Skip to content

sevagh/nsgt

 
 

Folders and files

NameName
Last commit message
Last commit date

Latest commit

 
 
 
 
 
 
 
 
 
 
 
 
 
 
 
 
 
 
 
 
 
 
 
 
 

Repository files navigation

PyTorch NSGT and sliCQ transforms

This project is a PyTorch implementation of the Nonstationary Gabor Transform and sliCQ Transform, based on Balazs et al. 2011 and Holighaus et al. 2012. It is forked from the reference implementation by Thomas Grill, with the following additions:

  • PyTorch tensor implementation for both the NSGT and sliCQ transforms, resulting in faster performance and the capability to use them in GPU deep learning models
  • Bark scale based on the Barktan formula
  • Variable-Q scale with a frequency offset parameter, which can be seen in Schörkhuber et al. 2014 and Huang et al. 2015
  • Minimum slice length suggestion for a given frequency scale

This is the standalone version of the sliCQ transform used in https://github.com/sevagh/xumx-sliCQ. There is also an inactive branch, https://github.com/sevagh/nsgt/tree/feat/hpss-example, containing a demo of Harmonic/Percussive Source Separation with the sliCQT and NSGT.

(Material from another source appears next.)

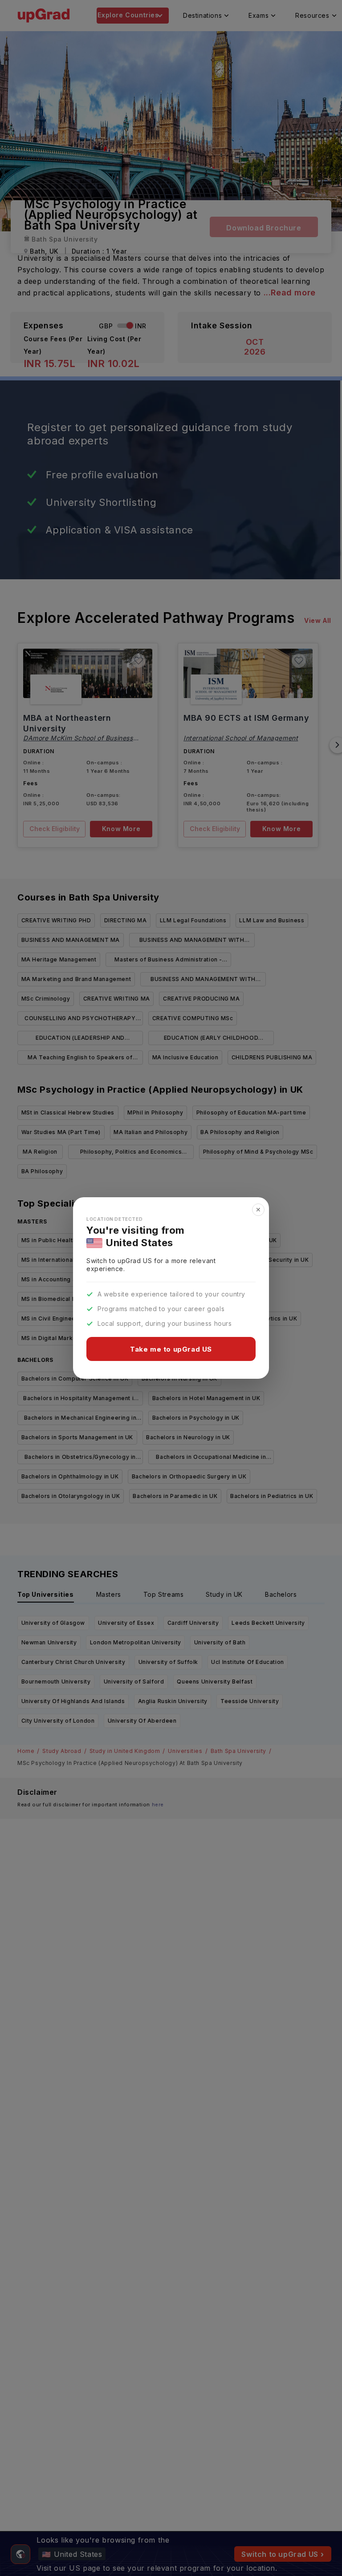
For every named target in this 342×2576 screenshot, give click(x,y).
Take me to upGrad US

STFT vs. sliCQ spectrogram

The NSGT or sliCQ allow for nonuniform time-frequency resolution. Following the example of the constant-Q transform, music can be analyzed by maintaining a constant-Q center frequency to frequency resolution ratio per bin, to have high frequency resolution at low frequencies and high time resolution at high frequencies.

The spectrograms below compares the magnitude STFT and the magnitude sliCQT of the LTFAT glockenspiel signal with the xumx-sliCQ defaults of 262 bins on the Bark scale between 32.9-22050 Hz:

specs

By using a varying time-frequency resolution, transients and tonal sounds are distinguished more clearly, making it a good choice for representing the spectral content of musical signals.

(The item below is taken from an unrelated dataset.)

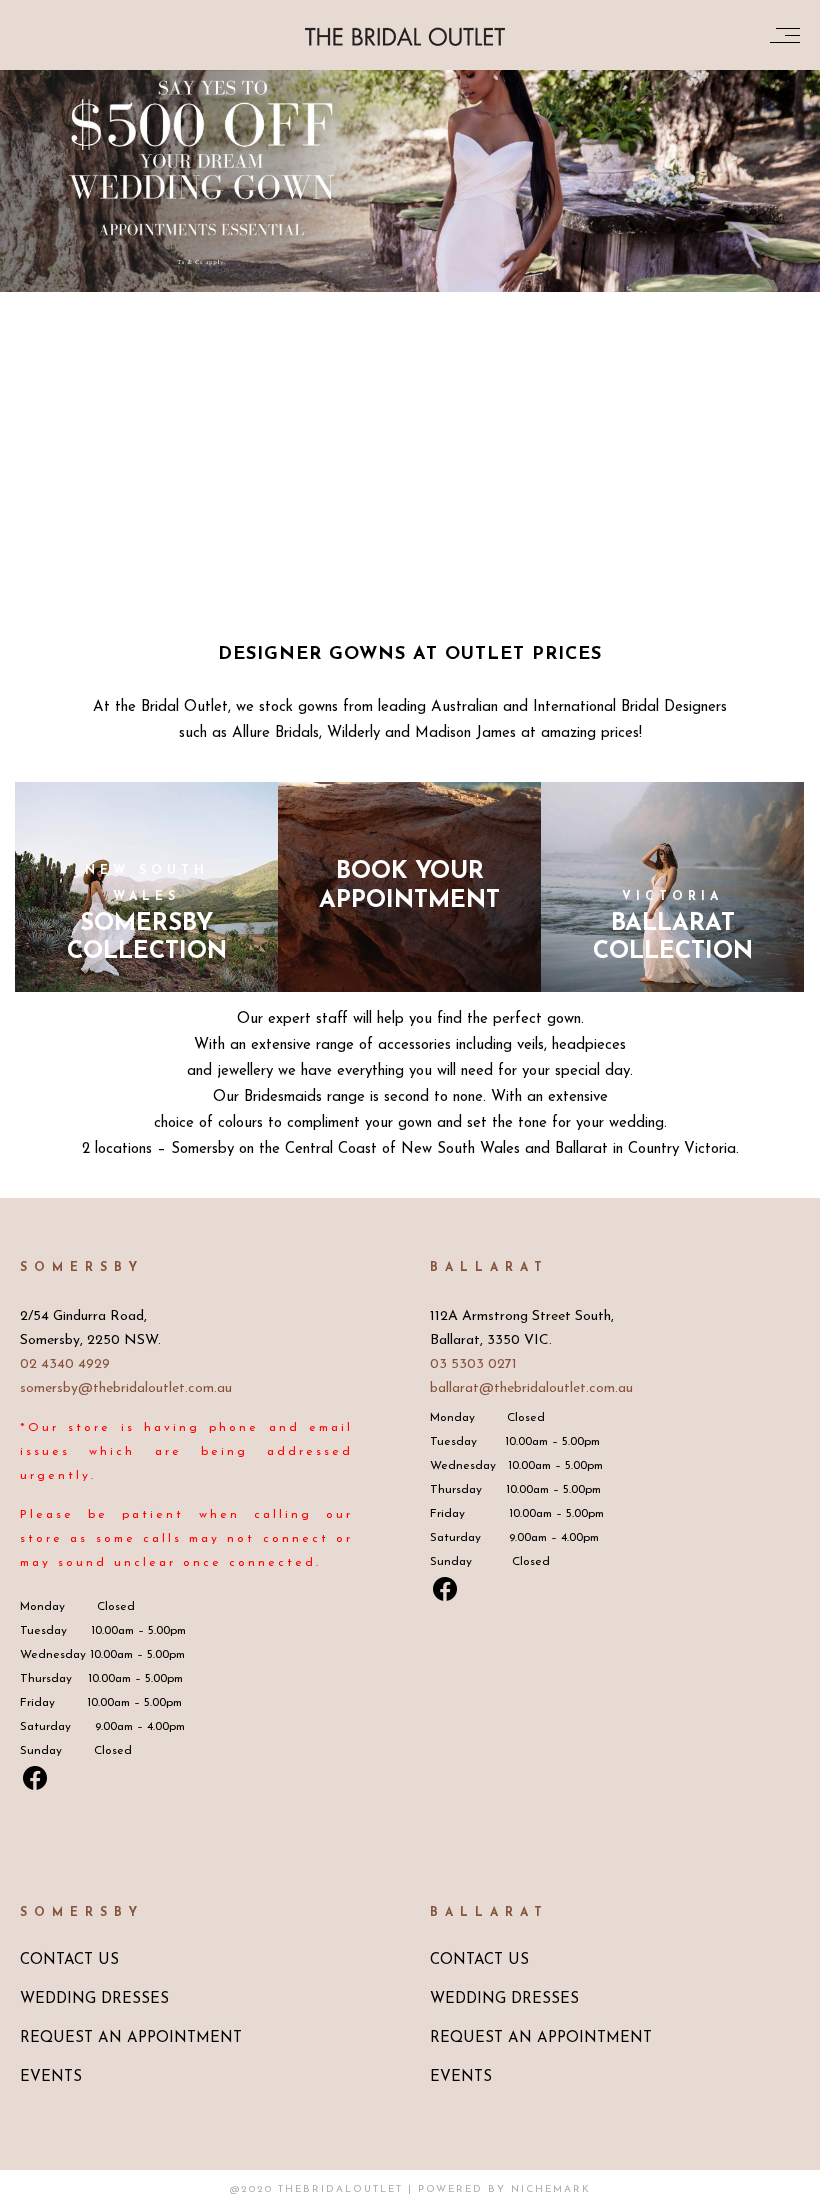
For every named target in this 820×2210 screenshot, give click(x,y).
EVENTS (51, 2077)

The spectrogram above was generated with the examples/spectrogram.py script:

(nsgt-torch) $ python examples/spectrogram.py \
                ./gspi.wav --sr 44100 \
                --scale=bark --fmin 32.9 --fmax 22050 --bins 262 \
                --plot

Tensor sliCQ transform

In the diagram below, the NSGT/sliCQ transform output of an audio signal using a simple nonlinear frequency scale, grouped into 4 time-frequency resolution blocks (or buckets): [10, 30, 80, 150], [400, 2300], [11000], [16000] Hz, is demonstrated in a simplified diagram:

Returned types:

Parameters Return type Shape Dtype
matrixform=True, real=True, multichannel=True torch.Tensor (slices,frequency,max(time)) torch.Complex64
matrixform=False, real=True, multichannel=True List[torch.Tensor] [(slices,freqs1,time1), (slices,freqs2,time2), ...] torch.Complex64

The frequency bins in the ragged case are grouped together by their time resolution. To get the absolute frequency, you need to maintain a frequency index while iterating over the returned list of tensors:

freq_idx = 0
for i, C_block in enumerate(jagged_slicq_output):
    freq_start = freq_idx

    print(f'this tensor starts at frequency {freq_start}')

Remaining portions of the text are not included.